Ich weiß bis heute nicht, wie sich das damals alles wirklich ereignet hat, da die Version, die mir meine Mutter erzählt hat, sich deutlich von der meines Vaters unterscheidet. Meine Mutter hatte wohl Hemden gekauft, die umgetauscht werden mussten. Sie fuhr nochmal los. Es regnete. Auf der Straße, wo sich der Unfall ereignete, war Kopfsteinpflaster, dazu Straßenbahnschienen. Der Wagen kam ins Schleudern und knallte gegen einen Baum. Meine Mutter wurde aus dem Auto geschnitten und mit dem Hubschrauber ins Krankenhaus gebracht.

Im Jahr darauf kam mein zweiter Bruder zur Welt. Er war zwei Jahre alt und meine Mutter litt immer noch an den Unfallfolgen, als mein Vater 1977 auszog, einen Tag nach meinem Geburtstag.

Mein Vater hatte damals aber wohl schon seit zwei Jahren ein Verhältnis. Für meine Mutter war das ein Schlag ins Gesicht. Bevor ich als das erste von drei Kindern 1969 zur Welt kam, waren meine Eltern nach ihren Aussagen 7 Jahre verheiratet. Meine Mom sagt auch, sie hätte immer mitgearbeitet, um ihm das Studium zu finanzieren. Sie ist sehr verbittert und leidet noch heute unter der Scheidung. Meinem Vater hat sie letztlich die Ausbildung mitfinanziert und er ist gegangen, als er besser verdient hat. Dazu muss man wissen, dass Geld, Titel und Ansehen im Leben meiner Mutter eine wichtige Rolle spielen - das hat sie wohl von ihrem Vater so vermittelt bekommen.

Naja, die Scheidung wurde angestrengt, mein Vater sollte Unterhalt zahlen und meine Mutter wollte uns drei behalten. Damals wie heute eine sehr mutige Entscheidung, mit drei kleinen Kindern allein zu bleiben. Ich wurde vor Gericht gefragt, wo ich leben wollte - meine Brüder waren wohl noch zu klein, um selbst zu entscheiden.

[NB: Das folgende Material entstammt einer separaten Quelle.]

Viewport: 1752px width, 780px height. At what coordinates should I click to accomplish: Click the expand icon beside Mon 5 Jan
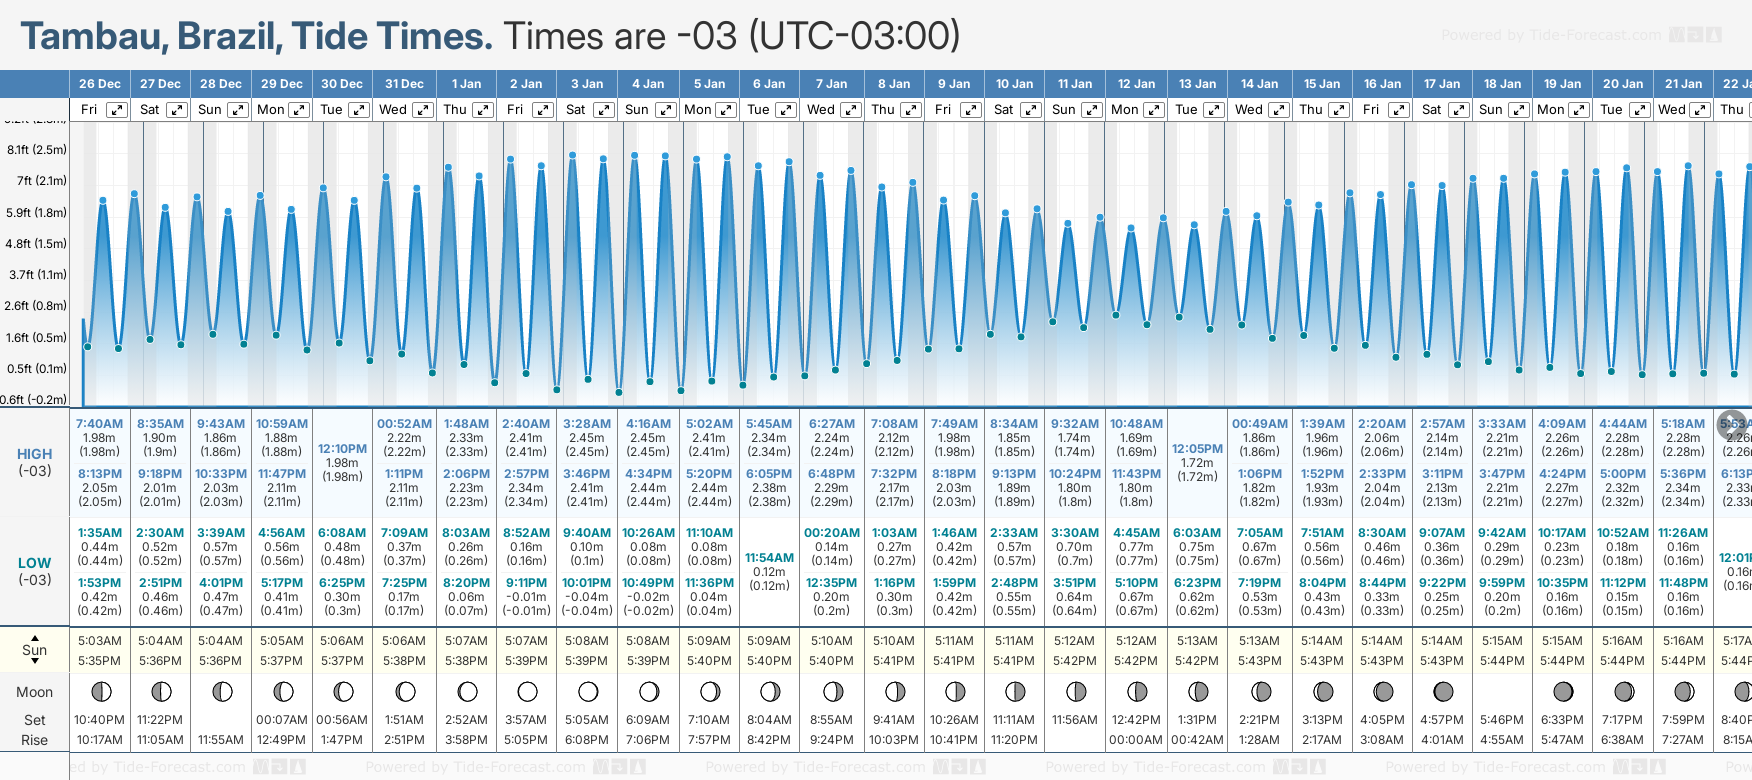(727, 110)
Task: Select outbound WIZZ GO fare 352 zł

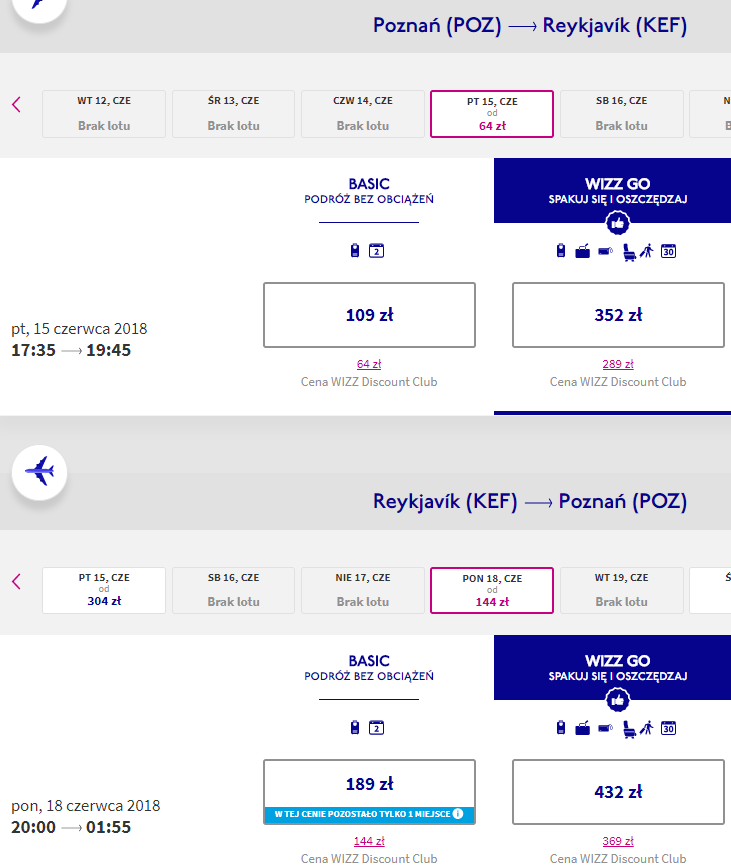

Ich hab das damals gar nicht richtig begriffen und meinen Mom hat mir im Vorfeld eingebläut, dass ich sagen solle, ich würde bei ihr leben wollen. Dennoch fand ich die Situation ziemlich furchtbar. Ich wusste nicht, was diese Entscheidung zu bedeuten hatte und schon gar nicht, ob es richtig war, zu sagen, dass ich bei meiner Mutter leben wollte. Rückblickend wäre es für meine Entwicklung vielleicht besser gewesen, hätte ich mich gegen meine Mom und für meinen Vater entschieden. Aber das konnte ich damals schon gar nicht wissen.

Das Gericht bestimmte, dass mein Vater uns einmal im Monat am Sonntag den ganzen Tag zu sich holen dürfte/sollte. Das war eine Zeitlang sehr toll. Wir freuten uns immer sehr auf diesen Tag, weil wir immer ganz tolle Dinge mit ihm unternommen haben, in Freizeitparks gefahren sind oder ins Kino gegangen sind und so.

Und es gab immer nur leckere Dinge zu essen...Pommes und so. Er verwöhnte uns und gab sich Mühe, zumindest an diesem Tag ein guter Vater zu sein. Damit kam meine Mutter nicht so gut klar und heute kann ich das verstehen. Sie hatte den Alltag, die Schwierigkeiten mit uns und nie genug Geld. Er dagegen hatte immer nur Sonntagskinder, die sich nach bestem Wissen gut benahmen, weil sie wussten, dass sich das lohnte. Jedenfalls entwickelte meine Mutter einen regelrechten Hass auf meinen Vater, den sie über die Jahre noch gepflegt hat. Sie erzählte uns viel über ihn, aber eigentlich nie etwas Positives.